start

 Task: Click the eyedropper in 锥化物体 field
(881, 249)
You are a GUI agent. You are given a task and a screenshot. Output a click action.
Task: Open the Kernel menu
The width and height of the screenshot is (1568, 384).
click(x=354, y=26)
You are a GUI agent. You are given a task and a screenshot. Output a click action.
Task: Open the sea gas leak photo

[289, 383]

end
start

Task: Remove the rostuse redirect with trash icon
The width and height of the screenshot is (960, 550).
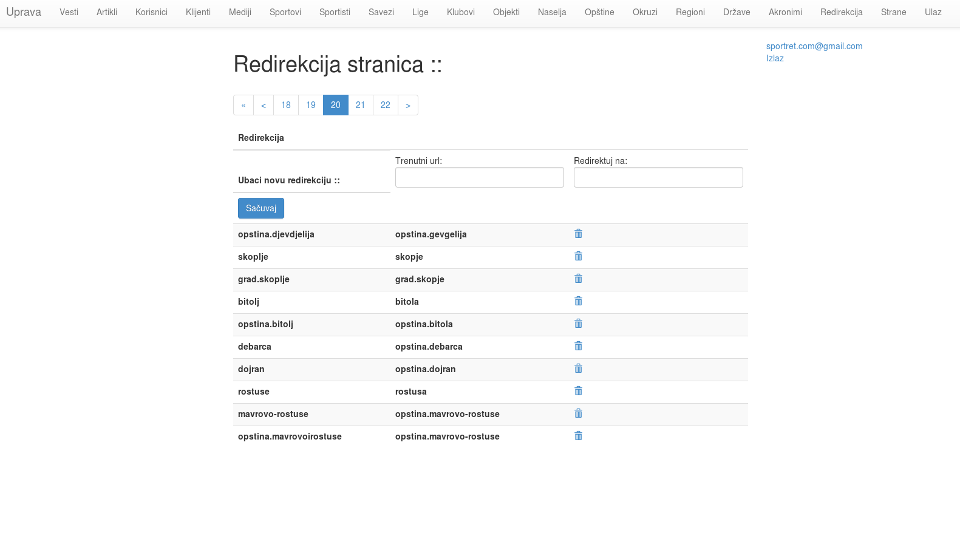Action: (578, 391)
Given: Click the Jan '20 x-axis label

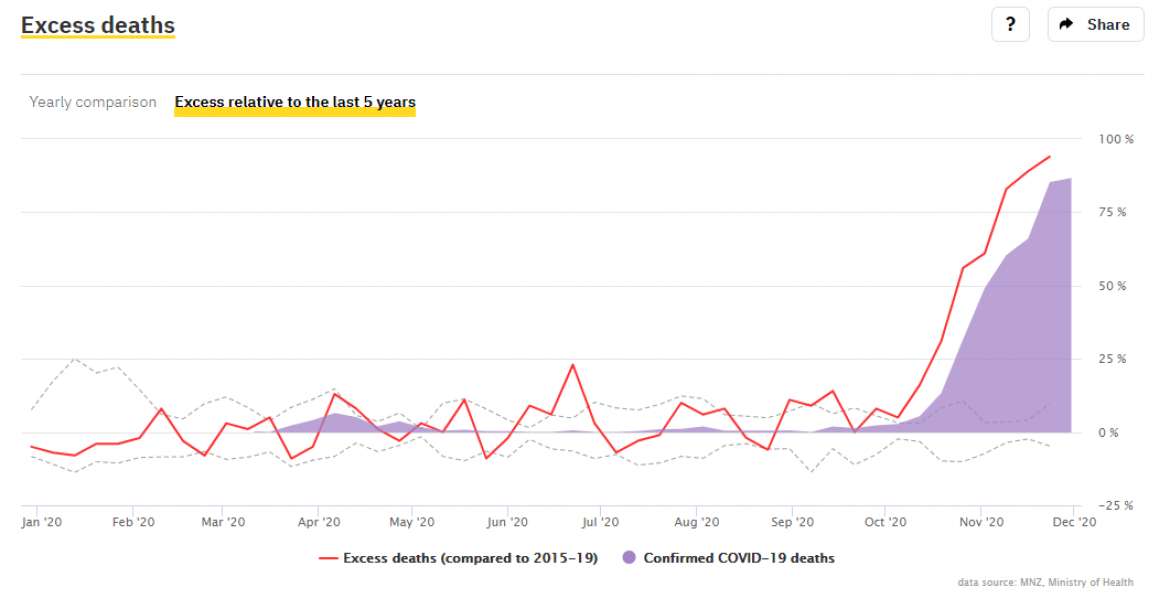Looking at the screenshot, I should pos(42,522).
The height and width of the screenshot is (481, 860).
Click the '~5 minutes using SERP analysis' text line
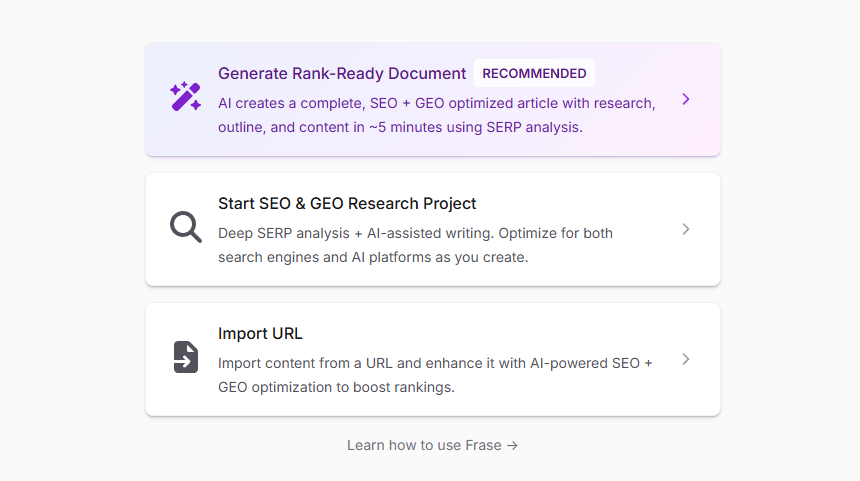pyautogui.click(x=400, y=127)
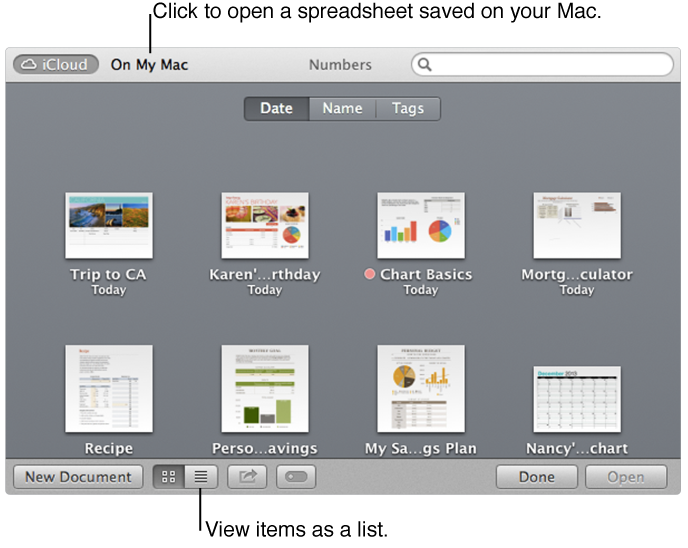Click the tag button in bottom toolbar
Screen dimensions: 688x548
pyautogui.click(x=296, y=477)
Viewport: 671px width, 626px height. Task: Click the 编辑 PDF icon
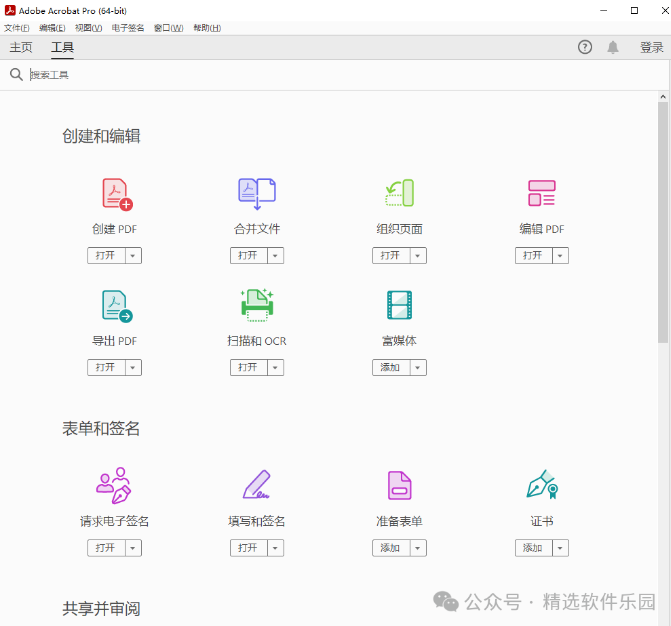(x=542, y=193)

end

Short exercise :: Could you format the lines above, between the line holding "Task: Click the eyedropper in 锥化物体 field" and the line holding "click(x=354, y=26)", inclusive, as a JSON list of strings with one string per line and any blank lines left out?

Task result ::
[
  " Task: Click the eyedropper in 锥化物体 field",
  "(881, 249)",
  "You are a GUI agent. You are given a task and a screenshot. Output a click action.",
  "Task: Open the Kernel menu",
  "The width and height of the screenshot is (1568, 384).",
  "click(x=354, y=26)"
]